Data —
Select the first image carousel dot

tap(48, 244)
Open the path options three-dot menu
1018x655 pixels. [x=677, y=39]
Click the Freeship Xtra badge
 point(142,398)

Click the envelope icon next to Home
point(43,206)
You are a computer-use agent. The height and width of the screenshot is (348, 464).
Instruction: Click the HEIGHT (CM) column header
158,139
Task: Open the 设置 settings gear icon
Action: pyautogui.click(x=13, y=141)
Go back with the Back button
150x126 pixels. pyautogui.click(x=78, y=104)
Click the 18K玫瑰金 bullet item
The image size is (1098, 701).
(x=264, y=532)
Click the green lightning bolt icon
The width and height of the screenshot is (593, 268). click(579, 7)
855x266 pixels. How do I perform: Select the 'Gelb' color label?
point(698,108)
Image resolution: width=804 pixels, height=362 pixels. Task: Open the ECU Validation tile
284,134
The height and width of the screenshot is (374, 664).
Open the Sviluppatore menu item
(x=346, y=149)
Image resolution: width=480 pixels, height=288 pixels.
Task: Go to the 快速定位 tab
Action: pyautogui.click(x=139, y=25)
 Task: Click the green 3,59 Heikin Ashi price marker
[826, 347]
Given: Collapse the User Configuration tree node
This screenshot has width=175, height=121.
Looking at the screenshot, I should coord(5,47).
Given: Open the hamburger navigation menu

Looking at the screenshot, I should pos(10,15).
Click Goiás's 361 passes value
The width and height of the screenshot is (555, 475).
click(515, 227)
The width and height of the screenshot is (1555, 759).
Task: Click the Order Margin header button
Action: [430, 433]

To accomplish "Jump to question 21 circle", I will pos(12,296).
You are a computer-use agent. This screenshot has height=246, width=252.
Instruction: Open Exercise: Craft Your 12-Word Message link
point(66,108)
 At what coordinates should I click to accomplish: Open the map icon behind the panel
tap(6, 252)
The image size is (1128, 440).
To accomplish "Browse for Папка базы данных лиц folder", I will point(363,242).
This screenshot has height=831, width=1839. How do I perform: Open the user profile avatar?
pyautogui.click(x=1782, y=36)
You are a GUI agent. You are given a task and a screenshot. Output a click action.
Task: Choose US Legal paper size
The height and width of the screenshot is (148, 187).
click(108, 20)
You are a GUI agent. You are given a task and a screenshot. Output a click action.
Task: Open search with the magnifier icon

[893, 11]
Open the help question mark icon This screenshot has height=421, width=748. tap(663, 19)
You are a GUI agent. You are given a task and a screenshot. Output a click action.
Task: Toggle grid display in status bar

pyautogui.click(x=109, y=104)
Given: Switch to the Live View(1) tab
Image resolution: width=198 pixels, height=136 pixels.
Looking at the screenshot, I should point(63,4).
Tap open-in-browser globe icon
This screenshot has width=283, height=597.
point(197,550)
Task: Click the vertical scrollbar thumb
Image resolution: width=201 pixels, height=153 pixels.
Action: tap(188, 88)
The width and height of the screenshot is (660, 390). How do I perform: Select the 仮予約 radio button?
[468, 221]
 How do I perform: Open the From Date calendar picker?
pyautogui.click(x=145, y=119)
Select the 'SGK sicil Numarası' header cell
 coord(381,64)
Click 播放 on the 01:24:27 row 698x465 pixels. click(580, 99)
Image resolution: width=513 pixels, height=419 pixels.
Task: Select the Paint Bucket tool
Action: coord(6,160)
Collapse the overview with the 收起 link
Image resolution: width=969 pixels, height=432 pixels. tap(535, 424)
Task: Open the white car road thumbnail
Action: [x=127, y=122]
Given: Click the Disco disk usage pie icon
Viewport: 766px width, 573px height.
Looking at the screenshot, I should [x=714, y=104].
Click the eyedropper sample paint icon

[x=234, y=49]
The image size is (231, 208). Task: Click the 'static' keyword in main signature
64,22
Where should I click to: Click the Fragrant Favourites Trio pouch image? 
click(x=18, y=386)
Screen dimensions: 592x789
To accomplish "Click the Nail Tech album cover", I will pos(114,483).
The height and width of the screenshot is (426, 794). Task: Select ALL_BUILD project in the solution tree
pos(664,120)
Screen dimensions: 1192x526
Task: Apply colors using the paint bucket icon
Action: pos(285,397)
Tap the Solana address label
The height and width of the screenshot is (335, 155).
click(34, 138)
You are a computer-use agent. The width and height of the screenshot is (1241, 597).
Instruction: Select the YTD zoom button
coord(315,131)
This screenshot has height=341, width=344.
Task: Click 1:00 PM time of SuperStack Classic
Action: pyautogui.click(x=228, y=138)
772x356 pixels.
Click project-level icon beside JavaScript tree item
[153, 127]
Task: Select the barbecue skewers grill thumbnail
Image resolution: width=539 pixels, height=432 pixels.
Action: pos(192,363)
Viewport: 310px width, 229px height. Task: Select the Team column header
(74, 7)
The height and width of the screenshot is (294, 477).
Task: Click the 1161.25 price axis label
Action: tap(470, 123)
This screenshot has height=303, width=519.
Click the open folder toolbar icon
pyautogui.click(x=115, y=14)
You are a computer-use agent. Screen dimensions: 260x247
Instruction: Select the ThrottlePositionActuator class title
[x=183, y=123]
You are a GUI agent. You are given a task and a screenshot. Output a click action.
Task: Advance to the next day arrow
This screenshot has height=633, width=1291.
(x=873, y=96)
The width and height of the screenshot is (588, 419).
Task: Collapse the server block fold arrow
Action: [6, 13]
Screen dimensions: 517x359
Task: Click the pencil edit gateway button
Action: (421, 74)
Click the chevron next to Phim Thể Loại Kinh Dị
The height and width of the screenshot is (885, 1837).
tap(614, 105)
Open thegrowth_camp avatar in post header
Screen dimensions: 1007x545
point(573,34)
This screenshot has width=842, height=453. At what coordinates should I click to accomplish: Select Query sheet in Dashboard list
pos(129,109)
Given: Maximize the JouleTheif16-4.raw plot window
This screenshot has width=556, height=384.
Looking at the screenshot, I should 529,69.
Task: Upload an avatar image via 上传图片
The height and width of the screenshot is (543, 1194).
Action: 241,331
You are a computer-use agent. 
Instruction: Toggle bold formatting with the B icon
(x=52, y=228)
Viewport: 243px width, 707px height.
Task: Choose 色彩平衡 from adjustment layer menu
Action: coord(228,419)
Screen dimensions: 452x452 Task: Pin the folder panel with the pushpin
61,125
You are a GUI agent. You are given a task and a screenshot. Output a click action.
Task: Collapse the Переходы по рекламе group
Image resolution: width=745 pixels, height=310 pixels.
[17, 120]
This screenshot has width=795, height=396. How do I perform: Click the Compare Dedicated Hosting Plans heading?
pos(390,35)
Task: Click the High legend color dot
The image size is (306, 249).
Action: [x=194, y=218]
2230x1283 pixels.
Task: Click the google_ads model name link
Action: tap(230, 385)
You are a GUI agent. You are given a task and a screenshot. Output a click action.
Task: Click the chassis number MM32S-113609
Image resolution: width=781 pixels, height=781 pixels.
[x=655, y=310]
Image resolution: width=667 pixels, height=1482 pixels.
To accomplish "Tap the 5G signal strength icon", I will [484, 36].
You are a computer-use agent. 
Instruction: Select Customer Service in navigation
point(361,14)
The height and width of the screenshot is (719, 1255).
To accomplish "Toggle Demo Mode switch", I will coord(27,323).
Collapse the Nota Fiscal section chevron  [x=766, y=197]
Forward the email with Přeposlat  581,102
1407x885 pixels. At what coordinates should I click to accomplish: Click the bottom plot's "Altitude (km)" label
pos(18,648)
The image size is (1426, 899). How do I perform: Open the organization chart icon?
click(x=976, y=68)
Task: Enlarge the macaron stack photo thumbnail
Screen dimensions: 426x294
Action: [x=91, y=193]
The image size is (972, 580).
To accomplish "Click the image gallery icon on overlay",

Your objective — Filter the records above for lines with "chevron".

Response below —
Click the chevron next to Phim Thể Loại Kinh Dị
Collapse the Nota Fiscal section chevron  [x=766, y=197]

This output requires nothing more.